• _PARTS OF THE EXERCISE_
1/ Print the part of the article on the Gomez–Markey Senate race that runs from "But Gomez is" to "Call last week.".
2/ For each statement below, say yes or no according to the article on the Gomez–Markey Senate race, and quote the words of the article that decide it: (a) Gomez has refused to sign a pledge to repeal Obamacare. (b) Gomez said he supports a ban on assault weapons. (c) Three more debates remain before the election.
3/ Write the next part of the article on the Gomez–Markey Senate race, continuing from its last sentence.

• _PASSAGE FOR REVIEW_
Indeed, Gomez is a challenging figure for conservatives to unify behind — even in blue Massachusetts. He has said his party “is stuck in the past” and has refused to sign pledges against raising taxes and to repeal Obamacare. Indeed, during the campaign’s first debate on Wednesday, Gomez went out of his way to praise Romneycare, the intellectual inspiration for much of Obamacare. He simply doesn’t favor a federal solution using many of the same policy tools, he explained. That approach did wonders to confuse voters when Mitt Romney tried it less than a year ago.
For all of the distance Gomez created between himself and his party, it didn’t stop Markey from castigating him as an extremist. “I’ve had a job down in Washington: It’s been to battle tea-party Republicans,” said Markey. “They want Mr. Gomez down there to help them get the majority that will ultimately further this gridlock that they have fostered over this last generation.”
Gomez did strike some effective blows, welcoming the 66-year-old Markey back to Massachusetts after 37 years inside the Beltway and calling him “the poster child for term limits.” A former Navy SEAL, Gomez stayed composed during the debate and effectively hammered Markey for not doing enough to repeal the Obamacare tax on the medical-device industry, a major employer in Massachusetts. While Gomez gave ground on gun rights and abortion, he said he was against a ban on assault weapons and that he was someone who — unlike Markey — would confirm a pro-life judicial nominee.
But Gomez is running out of time. There are only two more debates between now and the election, and most of the state still hasn’t formed an opinion of him. Political handicapper Stuart Rothenberg says he finds it strange that Republicans aren’t rallying to Gomez. “While 2013 certainly isn’t 2010 and Gomez isn’t Brown, you’d think Republicans — contributors and activists from both wings of the party — would see the Massachusetts special election as an opportunity to build momentum and deliver another blow to a White House staggering from criticism from both sides of the aisle on the IRS and Associated Press controversies,” he wrote in Roll Call last week.

• _SUPPLIED ENTRIES_
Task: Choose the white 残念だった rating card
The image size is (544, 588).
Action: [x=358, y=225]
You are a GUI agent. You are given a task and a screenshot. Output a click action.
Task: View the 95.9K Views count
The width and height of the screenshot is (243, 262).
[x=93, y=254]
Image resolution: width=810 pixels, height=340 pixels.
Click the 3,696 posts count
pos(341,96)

--

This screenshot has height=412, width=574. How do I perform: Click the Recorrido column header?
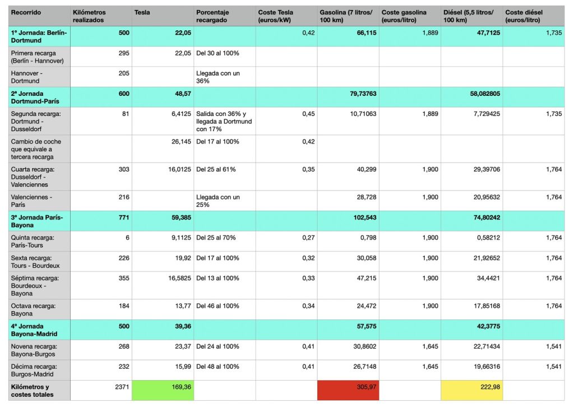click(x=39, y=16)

...

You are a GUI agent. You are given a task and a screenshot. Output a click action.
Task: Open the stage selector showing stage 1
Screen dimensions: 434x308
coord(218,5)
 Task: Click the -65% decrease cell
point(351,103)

• _ANSWERS PROVIDED_
1/
But Gomez is running out of time. There are only two more debates between now and the election, and most of the state still hasn’t formed an opinion of him. Political handicapper Stuart Rothenberg says he finds it strange that Republicans aren’t rallying to Gomez. “While 2013 certainly isn’t 2010 and Gomez isn’t Brown, you’d think Republicans — contributors and activists from both wings of the party — would see the Massachusetts special election as an opportunity to build momentum and deliver another blow to a White House staggering from criticism from both sides of the aisle on the IRS and Associated Press controversies,” he wrote in Roll Call last week.

2/
(a) Yes: "has refused to sign pledges against raising taxes and to repeal Obamacare"
(b) No: "he said he was against a ban on assault weapons"
(c) No: "There are only two more debates between now and the election"

3/
Michael Graham, a leading conservative Boston talk-show host, told me there is a reason Gomez isn’t catching fire. “There is a word for the kind of rhetoric he is using, and it’s ‘Democratic,’” he says. “He doesn’t come across as saying enough that would excite voters to come out in the middle of summer.”
That may be true, but many Democrats are also not excited about voting for an old, predictable liberal warhorse like Ed Markey. College students, a huge liberal voting bloc, will not be voting in great numbers with school out, and enthusiasm for the Obama administration has cooled in Massachusetts. The president is coming there on June 12 for a fundraiser for Markey, and some political observers say his presence might inflame conservatives and right-leaning independents enough to get excited about Gomez. Certainly Obama’s last-minute trip into the Bay State in an attempt to defeat Scott Brown in 2010 flopped.
It’s time for conservatives to move past their funk over the 2012 elections and their lingering sense that they can’t win an upset in a tough state. Gabriel Gomez isn’t a conservative, but he’s running in Massachusetts, where, with the exception of Scott Brown, no Republican has won major office in over a decade. If Ed Markey wins on June 25, a golden opportunity to show that President Obama’s aggressive post-election agenda has little traction anywhere will be lost. If Gabriel Gomez wins, Republicans will gain an exciting new voice in a state where they currently have none. Gomez is a mixed bag for conservatives. But, as Scott Brown did, he would likely stick with his party in any serious debate where his vote would make the difference. Given Majority Leader Harry Reid’s hyperpartisanship, there are likely to be a fair number of those close votes — on everything from budget issues to military readiness to judges — over the next two years.
— John Fund is the national-affairs columnist for NRO.